-- SUPPLIED TEXT start --

# Mandarin Chinese Martial Arts Titles



## Matt Stone (Apr 27, 2003)

The discussion of titles came up in another thread, so here is what I know of the proper use and application of Chinese titles:

In Pinyin, they go like this - 

Shifu = teacher
Shimu = teacher's wife
Shizhang = teacher's husband
Shixiong = elder male student of same teacher
Shijie = elder female student of same teacher
Shidi = younger male student/classmate of same teacher
Shimei = younger female student/classmate of same teacher

If I study under Shifu, I am Shidi to my seniors (who are Shixiong and Shijie to me) and Shixiong to my juniors (who are Shidi and Shimei to me).

If I train with/under one of my Shixiong/Shijie, then they remain Shixiong/Shijie to me, but are Shifu to their own students.

The problem I am running into, and one I need to research, is what my Shixiong's/Shijie's students, with and under whom I also train, are supposed to call me... 

I'll post as soon as I get it figured out.

Gambarimasu.
:asian:


----------



## chufeng (Apr 27, 2003)

Furhgedabouditt.....


----------



## Matt Stone (Apr 27, 2003)

> _Originally posted by chufeng _
> *Furhgedabouditt..... *



Purely academic and rhetorical inquiry.  It will not change in the least how I have folks refer to me...  Little Fatty is just fine.  I just have to figure out how to say it in Mandarin!

Little Fatty
Gambarimasu.
:asian:


----------



## Jill666 (Apr 27, 2003)

Shimei sounds very pretty. I like it.

Better than what my classamtes usually call me. :boing2:


----------



## Matt Stone (Apr 27, 2003)

> _Originally posted by Jill666 _
> *Shimei sounds very pretty. I like it.
> 
> Better than what my classamtes usually call me. :boing2: *



I hope I don't sound weird by saying this, but there is something about both Japanese and Chinese when it is spoken by a woman with a beautiful voice...  Neither language sounds special when spoken by a man, but when a woman speaks them, they take on a special sound.

The Beijing dialect of Mandarin adds interesting variations to "regular" Mandarin, too.


----------



## MinnieMin (Apr 27, 2003)

> _Originally posted by Yiliquan1 _
> *The discussion of titles came up in another thread, so here is what I know of the proper use and application of Chinese titles:
> 
> In Pinyin, they go like this -
> ...


Your Shixiong's students should call you shi shu and your shijie's students should call you shijiu.   I"m just guessing.
I have heard people using Sifu instead of Shifu. oh gosh,it hurts my ears.


----------



## arnisador (Apr 27, 2003)

> _Originally posted by MinnieMin _
> *I have heard people using Sifu instead of Shifu. oh gosh,it hurts my ears. *



Does it mean something else, or just nothing at all?


----------



## MinnieMin (Apr 27, 2003)

-- SUPPLIED TEXT end --
-- MATERIAL PROVIDED start --

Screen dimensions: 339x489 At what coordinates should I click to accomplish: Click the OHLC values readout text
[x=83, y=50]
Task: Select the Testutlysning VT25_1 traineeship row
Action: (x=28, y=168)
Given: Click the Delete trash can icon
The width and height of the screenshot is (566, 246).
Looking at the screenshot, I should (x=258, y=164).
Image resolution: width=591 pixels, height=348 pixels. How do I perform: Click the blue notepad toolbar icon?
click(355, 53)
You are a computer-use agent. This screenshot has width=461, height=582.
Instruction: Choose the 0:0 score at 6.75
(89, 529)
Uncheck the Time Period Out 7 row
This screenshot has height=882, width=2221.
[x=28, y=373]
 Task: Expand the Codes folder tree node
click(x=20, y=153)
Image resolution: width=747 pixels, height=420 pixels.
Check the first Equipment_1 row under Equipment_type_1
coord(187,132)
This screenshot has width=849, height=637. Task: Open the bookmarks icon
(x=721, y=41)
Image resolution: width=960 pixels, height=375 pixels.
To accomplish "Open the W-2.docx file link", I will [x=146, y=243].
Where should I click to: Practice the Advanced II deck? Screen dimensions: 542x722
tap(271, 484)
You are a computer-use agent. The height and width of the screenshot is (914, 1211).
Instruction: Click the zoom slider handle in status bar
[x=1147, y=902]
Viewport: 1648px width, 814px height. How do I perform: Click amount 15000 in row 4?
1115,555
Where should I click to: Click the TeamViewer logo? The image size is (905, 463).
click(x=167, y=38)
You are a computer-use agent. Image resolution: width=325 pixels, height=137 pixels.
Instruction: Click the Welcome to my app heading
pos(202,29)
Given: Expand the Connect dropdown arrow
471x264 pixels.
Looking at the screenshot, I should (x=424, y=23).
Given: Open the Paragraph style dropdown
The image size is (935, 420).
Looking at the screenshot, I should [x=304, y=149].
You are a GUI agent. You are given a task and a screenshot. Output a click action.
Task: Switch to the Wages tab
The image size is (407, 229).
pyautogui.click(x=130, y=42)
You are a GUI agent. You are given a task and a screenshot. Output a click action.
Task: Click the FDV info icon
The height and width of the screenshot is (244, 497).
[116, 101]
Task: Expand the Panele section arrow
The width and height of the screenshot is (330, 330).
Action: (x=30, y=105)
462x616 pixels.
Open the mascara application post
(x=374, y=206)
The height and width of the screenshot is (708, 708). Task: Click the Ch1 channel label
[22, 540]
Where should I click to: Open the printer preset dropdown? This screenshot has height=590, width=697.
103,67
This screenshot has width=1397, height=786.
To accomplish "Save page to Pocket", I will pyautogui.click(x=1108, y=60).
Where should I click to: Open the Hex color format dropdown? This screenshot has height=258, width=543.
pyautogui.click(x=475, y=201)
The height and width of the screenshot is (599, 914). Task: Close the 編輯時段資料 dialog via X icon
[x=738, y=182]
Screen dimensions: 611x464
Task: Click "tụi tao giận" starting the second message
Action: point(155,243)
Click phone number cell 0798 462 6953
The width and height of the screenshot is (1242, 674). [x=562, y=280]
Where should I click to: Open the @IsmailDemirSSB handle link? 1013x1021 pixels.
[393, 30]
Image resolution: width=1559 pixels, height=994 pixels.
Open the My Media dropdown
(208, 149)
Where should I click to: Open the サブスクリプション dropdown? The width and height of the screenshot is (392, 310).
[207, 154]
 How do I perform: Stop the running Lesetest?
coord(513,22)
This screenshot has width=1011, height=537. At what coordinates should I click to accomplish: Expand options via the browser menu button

-- MATERIAL PROVIDED end --

STATED EXERCISE A: From the forum thread on Mandarin martial arts titles, print the passage that begins at the words "Purely academic and" and ends after the words "it in Mandarin!".
STATED EXERCISE B: Using the forum thread on Mandarin martial arts titles, list every Pinyin title in the first post's list, each with the English meaning given for it.
The data above has no role in this work.

WRITTEN ANSWER A:
Purely academic and rhetorical inquiry.  It will not change in the least how I have folks refer to me...  Little Fatty is just fine.  I just have to figure out how to say it in Mandarin!

WRITTEN ANSWER B:
- Shifu: teacher
- Shimu: teacher's wife
- Shizhang: teacher's husband
- Shixiong: elder male student of same teacher
- Shijie: elder female student of same teacher
- Shidi: younger male student/classmate of same teacher
- Shimei: younger female student/classmate of same teacher